Citons par exemple :
• p. 33 il est cité à l’appui de cette vision un texte non daté, d’origine
et de destination inconnues ;
• pp. 36 à 40 deux interviews seulement sont reproduites, de personnes
d’une opinion voisine, toujours dans la même ligne ;
• p. 41 on suppose que de nouvelles maladies pourraient nécessiter de
nouvelles et nombreuses vaccinations, alors que rien ne permet de le dire. »
► Commentaire de l’auteur :
« Texte non daté, d’origine et de destination inconnues » : ce fut effectivement une erreur de notre part. Nous l’avons donc supprimé dans notre 2e édition de l’enquête qui comporte quelques autres modifications et précisions.

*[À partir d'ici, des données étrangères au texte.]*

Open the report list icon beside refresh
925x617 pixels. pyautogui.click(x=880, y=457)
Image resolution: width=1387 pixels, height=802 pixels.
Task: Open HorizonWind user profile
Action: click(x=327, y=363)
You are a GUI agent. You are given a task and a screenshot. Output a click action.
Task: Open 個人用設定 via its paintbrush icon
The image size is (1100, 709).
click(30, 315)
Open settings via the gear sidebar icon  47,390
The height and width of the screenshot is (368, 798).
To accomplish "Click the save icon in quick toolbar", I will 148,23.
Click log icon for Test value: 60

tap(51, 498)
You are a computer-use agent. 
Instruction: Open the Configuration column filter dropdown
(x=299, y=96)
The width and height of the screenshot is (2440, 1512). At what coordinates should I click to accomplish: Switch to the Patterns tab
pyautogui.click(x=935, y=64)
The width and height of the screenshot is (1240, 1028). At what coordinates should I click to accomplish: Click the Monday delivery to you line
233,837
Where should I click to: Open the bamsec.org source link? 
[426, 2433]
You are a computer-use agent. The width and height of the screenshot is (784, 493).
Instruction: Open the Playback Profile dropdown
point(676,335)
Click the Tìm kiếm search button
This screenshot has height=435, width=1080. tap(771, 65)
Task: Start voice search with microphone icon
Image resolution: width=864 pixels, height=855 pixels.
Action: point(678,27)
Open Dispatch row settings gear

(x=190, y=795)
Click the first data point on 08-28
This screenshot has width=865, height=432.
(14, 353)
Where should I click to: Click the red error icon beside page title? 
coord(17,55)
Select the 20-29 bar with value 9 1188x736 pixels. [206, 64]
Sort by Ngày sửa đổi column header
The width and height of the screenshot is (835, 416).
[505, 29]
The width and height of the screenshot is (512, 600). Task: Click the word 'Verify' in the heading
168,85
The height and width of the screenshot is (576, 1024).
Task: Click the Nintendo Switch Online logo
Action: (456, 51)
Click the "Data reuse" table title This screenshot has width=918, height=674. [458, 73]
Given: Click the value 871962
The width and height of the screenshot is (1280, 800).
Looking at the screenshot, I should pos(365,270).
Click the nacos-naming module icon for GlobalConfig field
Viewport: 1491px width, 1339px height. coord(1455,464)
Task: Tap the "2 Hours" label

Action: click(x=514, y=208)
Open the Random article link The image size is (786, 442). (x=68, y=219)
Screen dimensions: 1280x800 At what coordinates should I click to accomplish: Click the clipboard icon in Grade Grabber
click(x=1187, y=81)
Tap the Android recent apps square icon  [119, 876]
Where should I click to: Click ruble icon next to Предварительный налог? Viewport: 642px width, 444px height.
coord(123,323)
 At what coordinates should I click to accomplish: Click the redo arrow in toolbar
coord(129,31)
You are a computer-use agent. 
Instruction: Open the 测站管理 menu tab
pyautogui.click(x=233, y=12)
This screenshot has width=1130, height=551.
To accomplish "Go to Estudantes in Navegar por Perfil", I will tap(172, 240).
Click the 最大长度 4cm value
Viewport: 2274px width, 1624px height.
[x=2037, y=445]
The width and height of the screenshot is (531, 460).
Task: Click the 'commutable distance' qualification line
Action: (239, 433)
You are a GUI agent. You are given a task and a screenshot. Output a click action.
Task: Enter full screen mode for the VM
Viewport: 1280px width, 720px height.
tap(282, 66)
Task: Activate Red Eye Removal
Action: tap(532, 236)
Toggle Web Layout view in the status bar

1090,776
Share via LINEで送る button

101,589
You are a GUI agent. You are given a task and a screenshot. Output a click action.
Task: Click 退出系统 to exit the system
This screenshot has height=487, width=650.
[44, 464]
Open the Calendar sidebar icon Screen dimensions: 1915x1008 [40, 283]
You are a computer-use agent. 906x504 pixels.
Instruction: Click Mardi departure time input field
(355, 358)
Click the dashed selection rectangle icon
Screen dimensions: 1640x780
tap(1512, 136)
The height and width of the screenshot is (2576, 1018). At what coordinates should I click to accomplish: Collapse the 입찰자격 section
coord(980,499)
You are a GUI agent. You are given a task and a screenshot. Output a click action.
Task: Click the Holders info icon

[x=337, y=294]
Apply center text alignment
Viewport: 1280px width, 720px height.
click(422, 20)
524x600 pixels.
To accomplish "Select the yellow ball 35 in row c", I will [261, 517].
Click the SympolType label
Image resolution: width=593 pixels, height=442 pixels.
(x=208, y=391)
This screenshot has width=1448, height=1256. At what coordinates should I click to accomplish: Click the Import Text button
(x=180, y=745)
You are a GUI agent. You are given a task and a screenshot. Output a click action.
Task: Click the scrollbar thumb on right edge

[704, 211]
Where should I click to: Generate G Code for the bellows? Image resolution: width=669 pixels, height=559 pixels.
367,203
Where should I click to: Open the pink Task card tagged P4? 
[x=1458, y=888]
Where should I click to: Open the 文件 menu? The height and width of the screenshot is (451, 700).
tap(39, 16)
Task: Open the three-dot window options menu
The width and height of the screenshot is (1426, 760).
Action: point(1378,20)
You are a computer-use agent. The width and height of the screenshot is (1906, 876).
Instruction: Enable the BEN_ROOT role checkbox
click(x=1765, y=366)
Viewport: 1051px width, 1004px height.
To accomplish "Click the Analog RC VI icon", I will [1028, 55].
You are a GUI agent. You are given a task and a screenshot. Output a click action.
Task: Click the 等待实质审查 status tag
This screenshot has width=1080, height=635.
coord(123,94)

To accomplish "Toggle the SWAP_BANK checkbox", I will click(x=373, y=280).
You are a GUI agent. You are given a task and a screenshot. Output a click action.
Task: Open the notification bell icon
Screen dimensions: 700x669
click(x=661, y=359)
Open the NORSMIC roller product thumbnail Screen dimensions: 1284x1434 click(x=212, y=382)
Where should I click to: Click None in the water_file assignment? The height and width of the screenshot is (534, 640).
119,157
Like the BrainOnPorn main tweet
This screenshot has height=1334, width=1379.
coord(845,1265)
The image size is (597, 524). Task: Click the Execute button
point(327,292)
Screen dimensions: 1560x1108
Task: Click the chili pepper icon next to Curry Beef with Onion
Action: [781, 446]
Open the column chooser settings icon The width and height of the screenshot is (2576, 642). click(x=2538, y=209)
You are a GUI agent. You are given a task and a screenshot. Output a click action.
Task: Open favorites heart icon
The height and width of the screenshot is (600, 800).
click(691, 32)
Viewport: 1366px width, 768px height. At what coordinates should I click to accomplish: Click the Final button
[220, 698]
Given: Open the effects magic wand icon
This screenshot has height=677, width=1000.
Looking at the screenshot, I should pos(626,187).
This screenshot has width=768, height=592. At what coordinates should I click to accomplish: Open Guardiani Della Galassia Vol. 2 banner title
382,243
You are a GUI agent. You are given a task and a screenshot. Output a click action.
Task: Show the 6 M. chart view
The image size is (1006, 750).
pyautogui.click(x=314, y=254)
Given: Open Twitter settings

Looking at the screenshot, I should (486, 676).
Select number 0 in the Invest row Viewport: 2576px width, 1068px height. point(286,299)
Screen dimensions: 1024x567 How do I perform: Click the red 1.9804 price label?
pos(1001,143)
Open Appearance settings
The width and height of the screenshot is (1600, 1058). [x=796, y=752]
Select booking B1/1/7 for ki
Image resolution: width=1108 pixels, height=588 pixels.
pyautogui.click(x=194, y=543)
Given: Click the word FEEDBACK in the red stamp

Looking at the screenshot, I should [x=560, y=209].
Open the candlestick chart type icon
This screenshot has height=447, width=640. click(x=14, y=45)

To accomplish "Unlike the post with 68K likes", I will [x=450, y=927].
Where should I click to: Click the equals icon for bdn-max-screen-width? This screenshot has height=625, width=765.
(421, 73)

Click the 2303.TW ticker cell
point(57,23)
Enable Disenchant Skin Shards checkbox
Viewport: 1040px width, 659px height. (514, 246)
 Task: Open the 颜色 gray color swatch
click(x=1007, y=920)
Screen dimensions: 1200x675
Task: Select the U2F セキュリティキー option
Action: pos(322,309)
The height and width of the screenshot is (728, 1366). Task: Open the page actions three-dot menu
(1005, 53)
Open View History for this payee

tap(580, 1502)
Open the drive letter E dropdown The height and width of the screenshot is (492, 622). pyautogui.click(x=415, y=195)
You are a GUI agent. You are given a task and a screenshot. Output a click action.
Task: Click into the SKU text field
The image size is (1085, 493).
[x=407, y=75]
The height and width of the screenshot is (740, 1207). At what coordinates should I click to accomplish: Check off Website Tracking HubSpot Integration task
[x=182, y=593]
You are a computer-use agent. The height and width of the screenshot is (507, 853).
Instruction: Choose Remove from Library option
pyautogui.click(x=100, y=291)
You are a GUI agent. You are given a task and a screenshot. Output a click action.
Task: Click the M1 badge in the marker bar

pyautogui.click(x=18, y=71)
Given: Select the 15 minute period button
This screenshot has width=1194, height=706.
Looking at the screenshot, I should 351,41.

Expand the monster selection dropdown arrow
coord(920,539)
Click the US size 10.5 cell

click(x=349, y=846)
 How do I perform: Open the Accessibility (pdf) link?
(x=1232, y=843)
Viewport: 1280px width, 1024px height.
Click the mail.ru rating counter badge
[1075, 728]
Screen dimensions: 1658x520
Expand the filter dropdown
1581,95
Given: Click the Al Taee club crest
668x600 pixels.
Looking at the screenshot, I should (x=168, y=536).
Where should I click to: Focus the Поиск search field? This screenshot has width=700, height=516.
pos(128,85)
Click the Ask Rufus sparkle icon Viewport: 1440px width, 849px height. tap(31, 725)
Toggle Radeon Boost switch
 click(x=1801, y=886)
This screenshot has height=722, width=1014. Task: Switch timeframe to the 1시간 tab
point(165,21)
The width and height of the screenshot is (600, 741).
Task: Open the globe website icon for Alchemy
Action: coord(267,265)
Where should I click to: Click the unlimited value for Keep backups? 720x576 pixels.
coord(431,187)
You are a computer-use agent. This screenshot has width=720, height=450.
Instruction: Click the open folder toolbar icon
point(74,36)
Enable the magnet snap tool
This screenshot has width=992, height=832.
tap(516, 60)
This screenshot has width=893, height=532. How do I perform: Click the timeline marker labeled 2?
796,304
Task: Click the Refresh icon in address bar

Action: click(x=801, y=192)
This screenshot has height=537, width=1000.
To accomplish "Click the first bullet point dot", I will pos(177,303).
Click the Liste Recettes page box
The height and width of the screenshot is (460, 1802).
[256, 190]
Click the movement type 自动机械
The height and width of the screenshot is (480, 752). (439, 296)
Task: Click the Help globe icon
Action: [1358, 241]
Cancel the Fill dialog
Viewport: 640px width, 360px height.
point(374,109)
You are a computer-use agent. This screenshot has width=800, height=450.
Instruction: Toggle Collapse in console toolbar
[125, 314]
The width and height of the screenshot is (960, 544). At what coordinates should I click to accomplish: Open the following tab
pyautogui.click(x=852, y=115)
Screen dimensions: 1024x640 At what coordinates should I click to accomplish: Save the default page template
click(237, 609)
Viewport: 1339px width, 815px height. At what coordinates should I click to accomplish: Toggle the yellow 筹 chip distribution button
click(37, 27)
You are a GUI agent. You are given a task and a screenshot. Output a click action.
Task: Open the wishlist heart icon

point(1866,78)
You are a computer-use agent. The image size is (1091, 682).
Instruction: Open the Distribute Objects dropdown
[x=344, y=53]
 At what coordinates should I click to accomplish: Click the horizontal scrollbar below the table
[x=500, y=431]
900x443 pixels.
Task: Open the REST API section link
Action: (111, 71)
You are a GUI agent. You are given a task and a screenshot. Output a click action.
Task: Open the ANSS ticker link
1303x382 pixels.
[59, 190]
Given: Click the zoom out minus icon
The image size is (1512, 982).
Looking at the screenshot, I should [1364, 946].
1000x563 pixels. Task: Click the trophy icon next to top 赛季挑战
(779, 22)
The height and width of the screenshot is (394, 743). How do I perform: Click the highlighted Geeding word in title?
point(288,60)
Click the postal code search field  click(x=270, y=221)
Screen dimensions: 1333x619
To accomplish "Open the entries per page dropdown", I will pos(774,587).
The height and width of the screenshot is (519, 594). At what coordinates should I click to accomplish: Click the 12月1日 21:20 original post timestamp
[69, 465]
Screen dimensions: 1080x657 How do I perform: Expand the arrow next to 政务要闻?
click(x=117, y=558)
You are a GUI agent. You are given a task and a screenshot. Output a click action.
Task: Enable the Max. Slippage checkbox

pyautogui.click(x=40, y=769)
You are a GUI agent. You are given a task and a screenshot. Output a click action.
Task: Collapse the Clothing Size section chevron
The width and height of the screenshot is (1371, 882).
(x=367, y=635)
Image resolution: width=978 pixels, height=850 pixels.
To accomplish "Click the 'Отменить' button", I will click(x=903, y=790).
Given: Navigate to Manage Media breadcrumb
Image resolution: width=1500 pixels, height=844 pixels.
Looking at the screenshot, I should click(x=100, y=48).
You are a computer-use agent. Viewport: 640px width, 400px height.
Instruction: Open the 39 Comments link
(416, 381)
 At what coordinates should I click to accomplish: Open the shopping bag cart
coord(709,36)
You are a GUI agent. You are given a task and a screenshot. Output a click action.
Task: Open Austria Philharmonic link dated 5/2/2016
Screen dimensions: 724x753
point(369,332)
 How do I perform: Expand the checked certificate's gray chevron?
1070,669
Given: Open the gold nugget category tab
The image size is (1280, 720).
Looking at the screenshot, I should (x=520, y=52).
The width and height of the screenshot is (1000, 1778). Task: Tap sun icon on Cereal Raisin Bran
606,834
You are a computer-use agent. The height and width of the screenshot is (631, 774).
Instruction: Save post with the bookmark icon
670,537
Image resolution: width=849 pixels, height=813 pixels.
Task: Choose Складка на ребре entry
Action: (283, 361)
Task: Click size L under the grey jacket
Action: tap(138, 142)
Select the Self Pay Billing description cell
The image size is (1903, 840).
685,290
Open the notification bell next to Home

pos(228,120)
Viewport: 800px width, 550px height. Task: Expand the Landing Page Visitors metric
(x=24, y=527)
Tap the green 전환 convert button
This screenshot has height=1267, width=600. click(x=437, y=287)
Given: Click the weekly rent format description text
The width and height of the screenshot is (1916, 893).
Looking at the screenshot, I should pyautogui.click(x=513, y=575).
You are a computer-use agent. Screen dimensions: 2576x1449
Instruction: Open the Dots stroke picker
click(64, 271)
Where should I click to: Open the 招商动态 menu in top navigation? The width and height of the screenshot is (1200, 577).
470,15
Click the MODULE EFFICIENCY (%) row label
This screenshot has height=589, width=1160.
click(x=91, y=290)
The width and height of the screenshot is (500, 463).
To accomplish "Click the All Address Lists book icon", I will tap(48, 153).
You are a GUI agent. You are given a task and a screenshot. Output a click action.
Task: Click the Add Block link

Les deux interviews : Si ces deux personnes ont parlé dans le même sens, ce fut pour nous un surprenant hasard ! Car, en allant les voir, nous nous serions plutôt attendus à voir mis en cause notre supposition que l’obligation vaccinale n’était plus forcément indiquée aujourd’hui. Nous rappelons que le Comité technique des vaccinations est l’instance scientifique qui conseille le gouvernement sur ces questions. Son président a parlé à titre personnel. Mais cette question n’est pas absente des débats au sein des instances gouvernementales.
De nombreuses maladies ou dysfonctionnements sont aujourd’hui l’objet de recherche de vaccins, du sida au cancer en passant par l’obésité. Si l’on ne peut que se réjouir de trouver des moyens d’éviter des maladies, ne faudrait-il pas aussi, beaucoup plus qu’aujourd’hui, s’interroger et agir sur leurs causes ? La prévention est la parente pauvre des systèmes de santé (environ 5 % des financements publics).
- Internaute : « Votre article passe totalement sous silence un aspect pourtant important de la vaccination : la prévention professionnelle, pour laquelle la problématique est radicalement différente, tant du point de vue du vacciné, que de celui du médecin (du travail en l’occurrence) ou encore des enjeux de santé. Il suit par contre à la virgule près le discours ambiant ».
► Commentaire de l’auteur : La prévention professionnelle est effectivement peu traitée dans notre article, sauf en quelques passages où nous parlons précisément de l’attitude du corps médical concernant les vaccinations sur lui-même. On peut penser que c’est une faiblesse du dossier. Ce fut notre choix de nous adresser surtout aux questions touchant le grand public.
- Internaute : « Résultat décevant mais prévisible. L’épidémiologie est un sujet trop complexe pour être traité par petites annonces. Si l’on veut des "enquêtes citoyennes", il faut poser des questions auxquelles le citoyen sans compétence dédiée peut répondre.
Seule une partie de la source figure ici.